Microservices, Sharding and Consolidation with Oracle Database

As the #1 database leader overall, Oracle is also the best database for microservices architectures and the best database for sharding. Microservices and Sharding are application development and data modeling decisions. Whether to consolidate those databases and how to consolidate them is a “macro-level” infrastructure management decision. In this article, we will explore these topics:

  • Microservices Design Pattern: Database Per Service
  • Sharding: Subdividing a Large Database into Shards
  • Why Isolate Databases?
  • How to Isolate Databases
  • Don’t Over-Isolate: Limit Virtual Sprawl
  • Stop Noisy Neighbors: Use Resource Manager
  • Use Resource Shapes for Simplicity
  • Reducing Blast Area Still Means a Blast!
  • HA is Still Important With Microservices & Sharding
  • Data Driven Apps: Benefits of Converged Database

Oracle is a Converged Database, providing the full range of database capabilities for modern Data Driven Applications. Oracle Database provides industry leading capabilities that exceed what point-solution databases can deliver.  You can deploy Oracle Databases as separate, dedicated databases supporting specific applications or microservices, or consolidate them to make more efficient use of system resources and administrative staff.
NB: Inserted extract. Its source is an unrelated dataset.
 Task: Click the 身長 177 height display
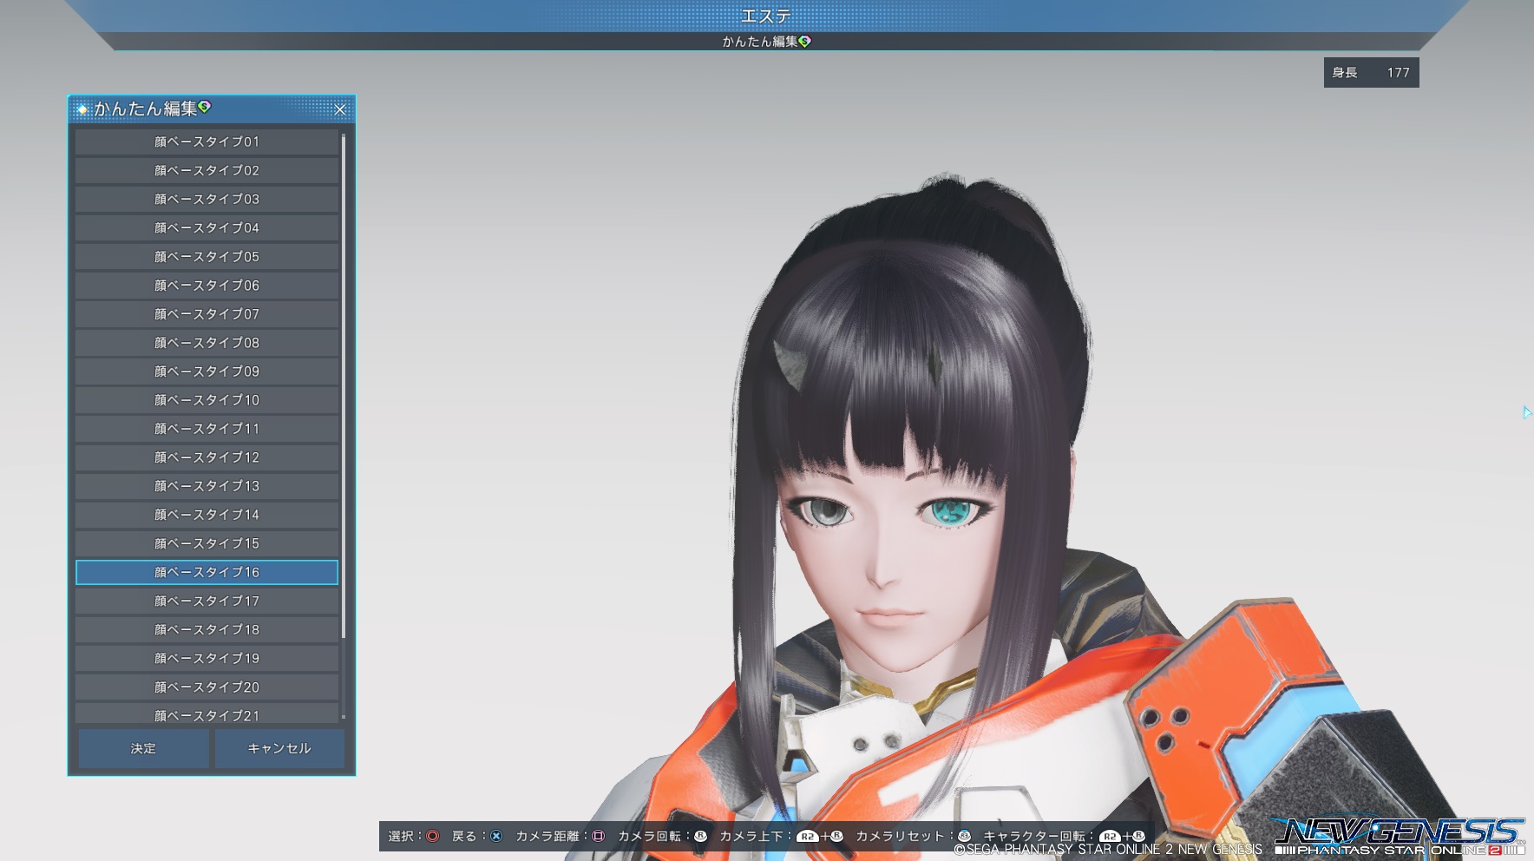[x=1371, y=73]
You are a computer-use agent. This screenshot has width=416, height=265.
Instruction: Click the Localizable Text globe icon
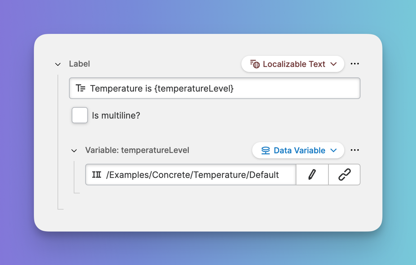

Oracle Database can scale much larger than other databases, but can also scale-down to handle even the smallest microservices or sharding needs.

Microservices Design Pattern: Database Per Service

The Database Per Service Design Pattern says that each microservice has it’s own “database”, which means a collection of data and does not necessarily refer to a dedicated Oracle Database. In fact, (as outlined by Chris Richardson here) there are 3 ways for each microservice to have it’s own set of data as follows:

  • Private Tables per Service
  • Schema per Service
  • Oracle Database per Service

Each microservice has it’s own set of data, and that data is only accessed through API’s belonging to the microservice. Whether a particular microservice has a set of tables, a dedicated schema, or an entire dedicated database generally depends on the SIZE of data, volume of activity and need for isolation. Microservices with larger amounts of data will tend to have their own databases, whereas smaller amounts of data and activity would argue for a dedicated schema or even simply a number of tables within a schema. Of course an Oracle Database can be a stand-alone database, but multiple databases can also be combined together as Pluggable Databases within a Container Database. We will look at this and other isolation topics in later sections of this post.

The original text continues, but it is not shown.